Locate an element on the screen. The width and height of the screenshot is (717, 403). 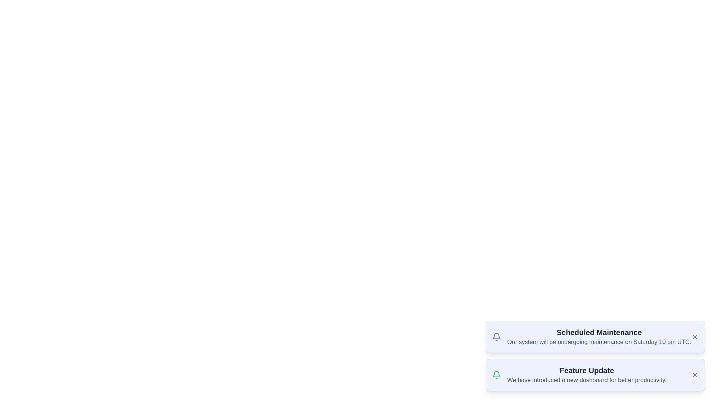
the close button of the notification to observe the hover effect is located at coordinates (695, 337).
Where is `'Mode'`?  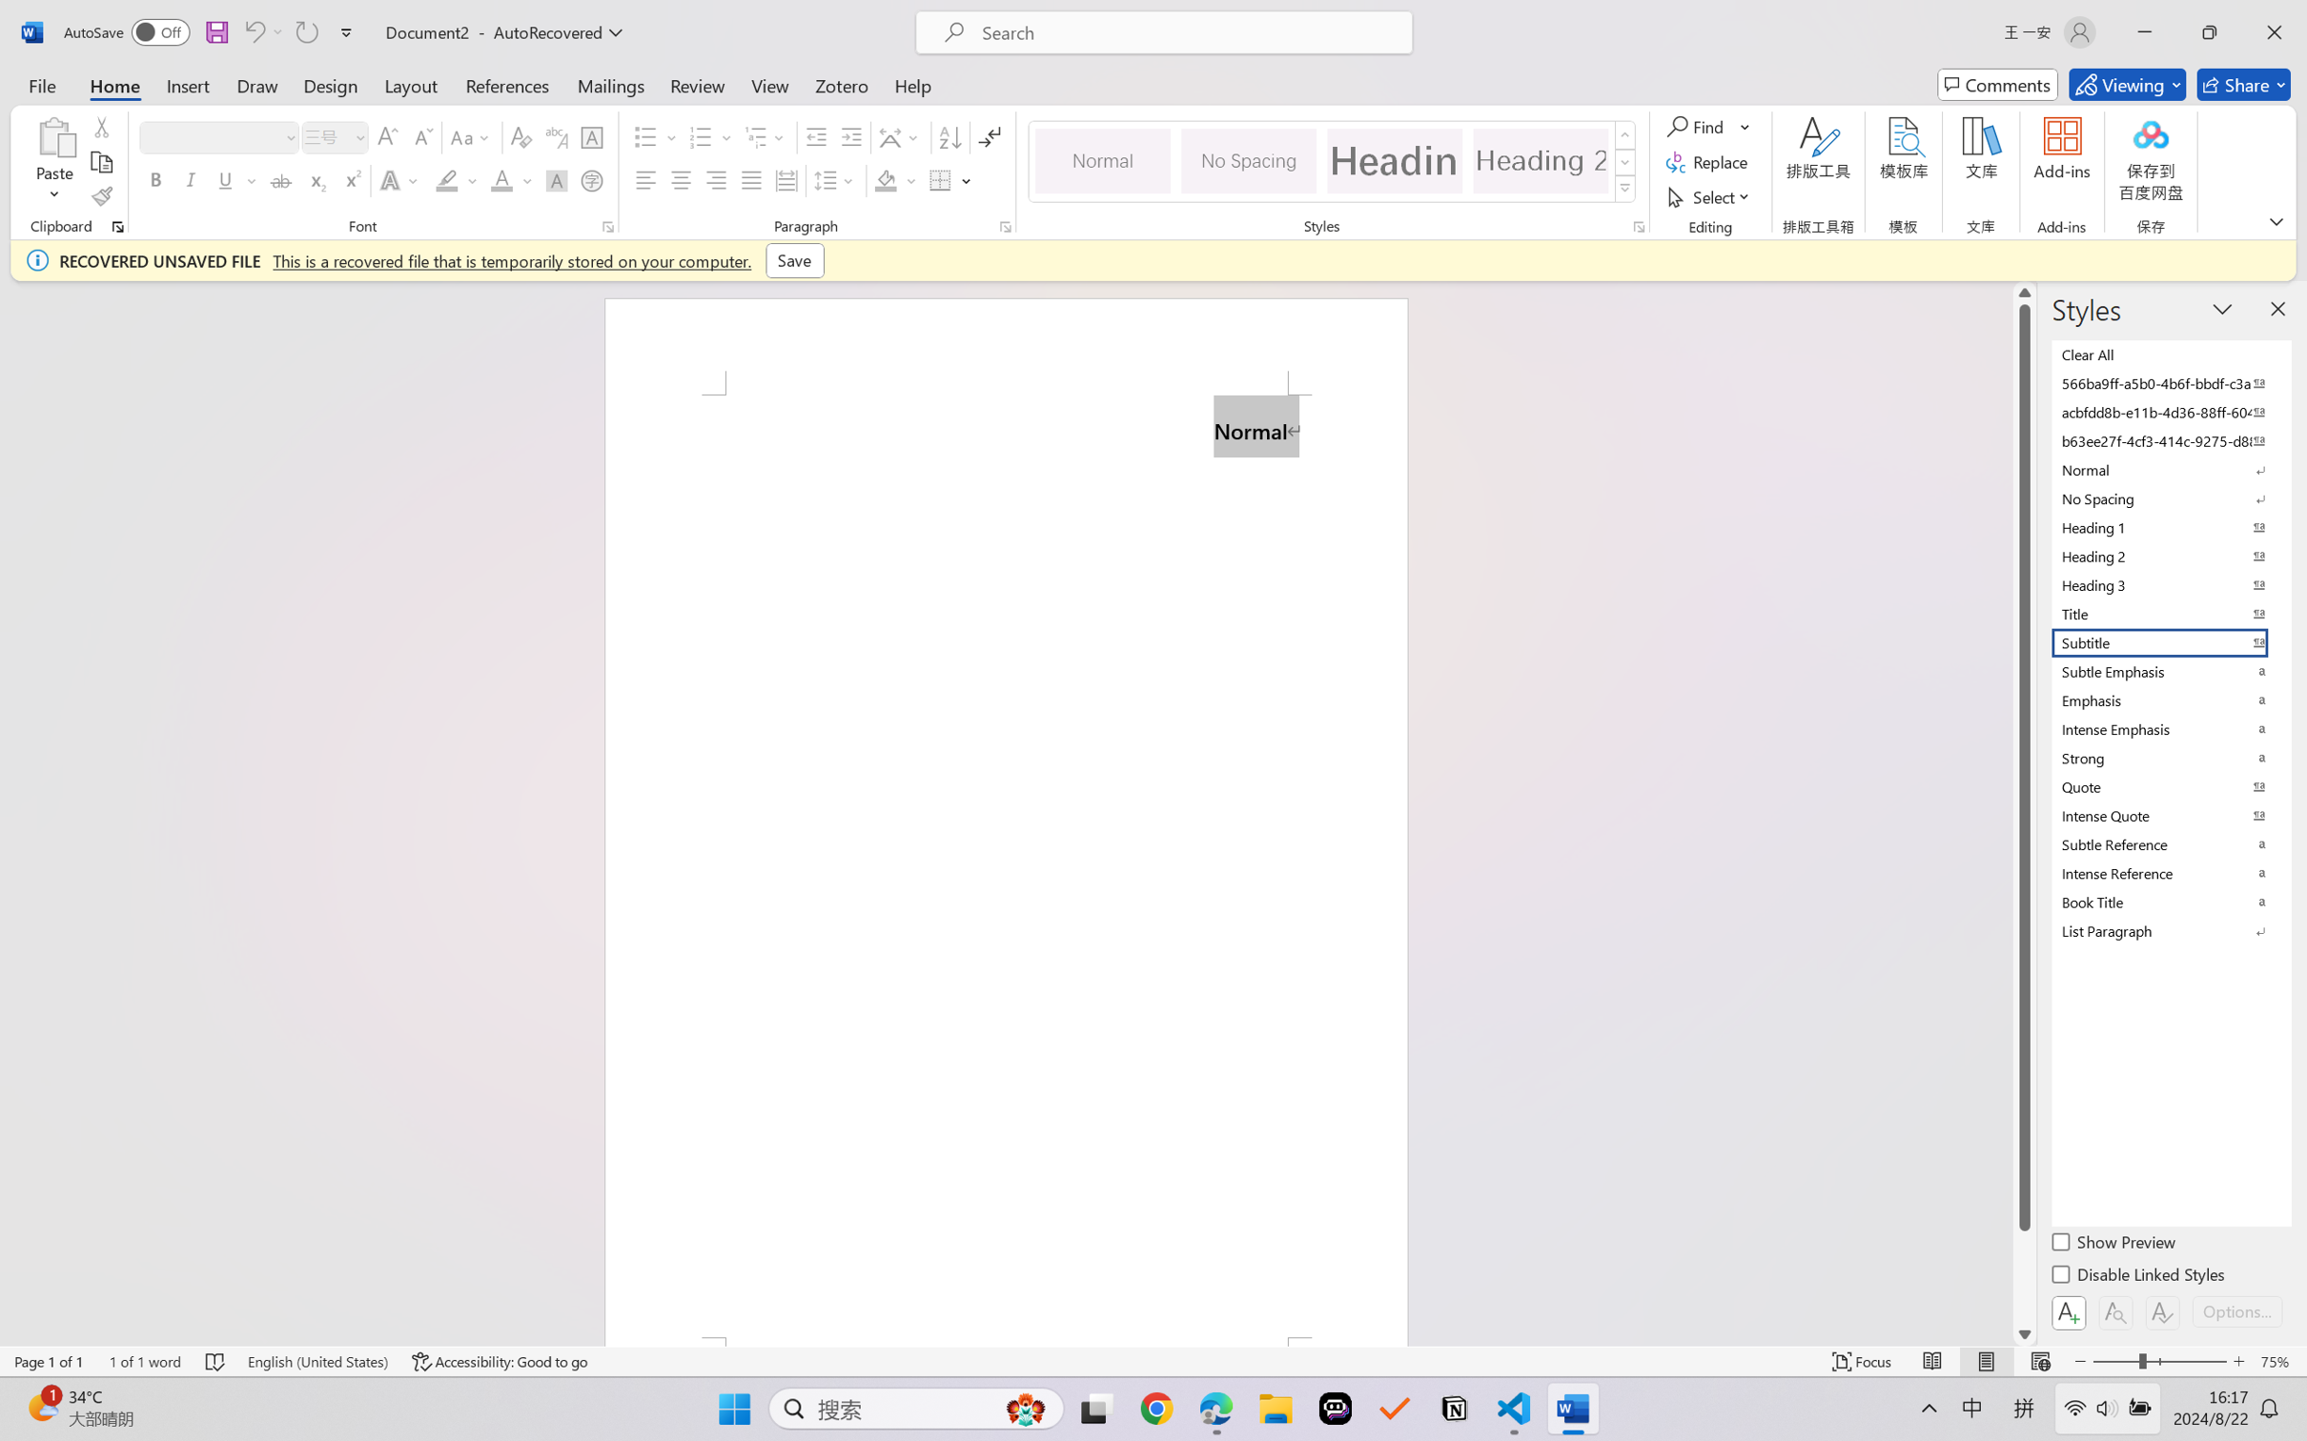 'Mode' is located at coordinates (2127, 84).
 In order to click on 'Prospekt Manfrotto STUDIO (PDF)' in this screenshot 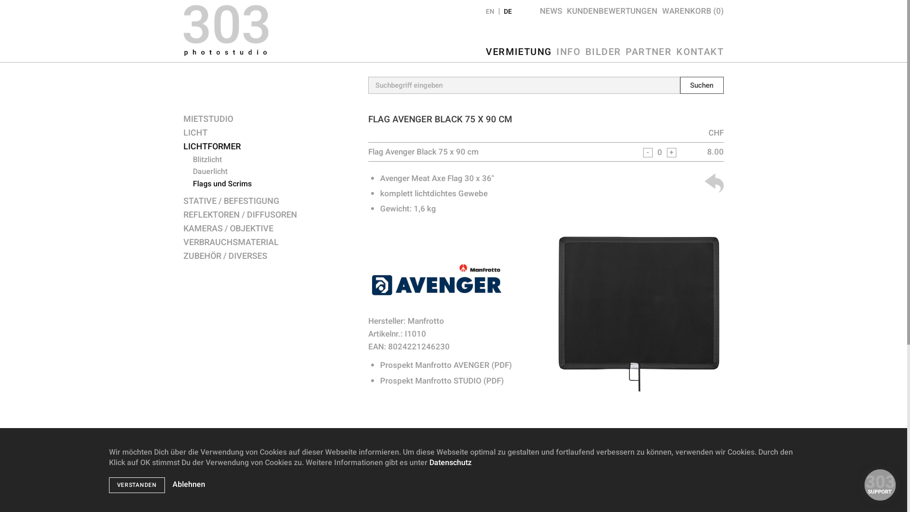, I will do `click(441, 380)`.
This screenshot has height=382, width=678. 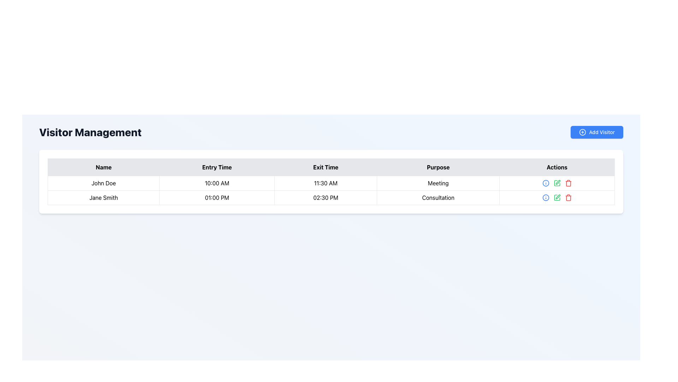 What do you see at coordinates (217, 182) in the screenshot?
I see `the 'Entry Time' text element in the 'Visitor Management' interface, which displays the entry time of a visitor, specifically located in the second column of the first row of the table, aligning with 'John Doe'` at bounding box center [217, 182].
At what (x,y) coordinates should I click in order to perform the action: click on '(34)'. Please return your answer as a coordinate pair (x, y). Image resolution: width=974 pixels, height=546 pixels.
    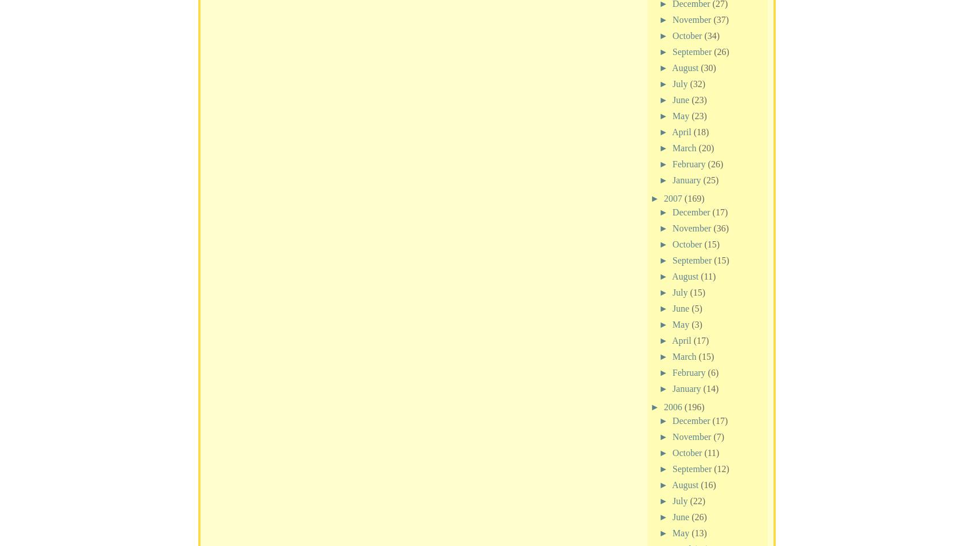
    Looking at the image, I should click on (711, 34).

○ ○ ○ ○ ○ ○ ○

* _Do this_
Filter the items above, keeping only the lines that contain the string "should". Matching is case-sensitive.

* _Written answer_
At what (x,y) coordinates should I click in order to perform the action: click on '(34)'. Please return your answer as a coordinate pair (x, y). Image resolution: width=974 pixels, height=546 pixels.
    Looking at the image, I should click on (711, 34).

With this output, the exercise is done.